-- PROBLEM DETAILS --
Repeat each of the lines below word for word.
_ _ _ _ _
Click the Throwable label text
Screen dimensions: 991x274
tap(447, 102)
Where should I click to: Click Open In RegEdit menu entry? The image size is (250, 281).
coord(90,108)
_ _ _ _ _
-- WRITTEN ANSWER --
Click the Throwable label text
Screen dimensions: 991x274
tap(447, 102)
Where should I click to: Click Open In RegEdit menu entry? The image size is (250, 281).
coord(90,108)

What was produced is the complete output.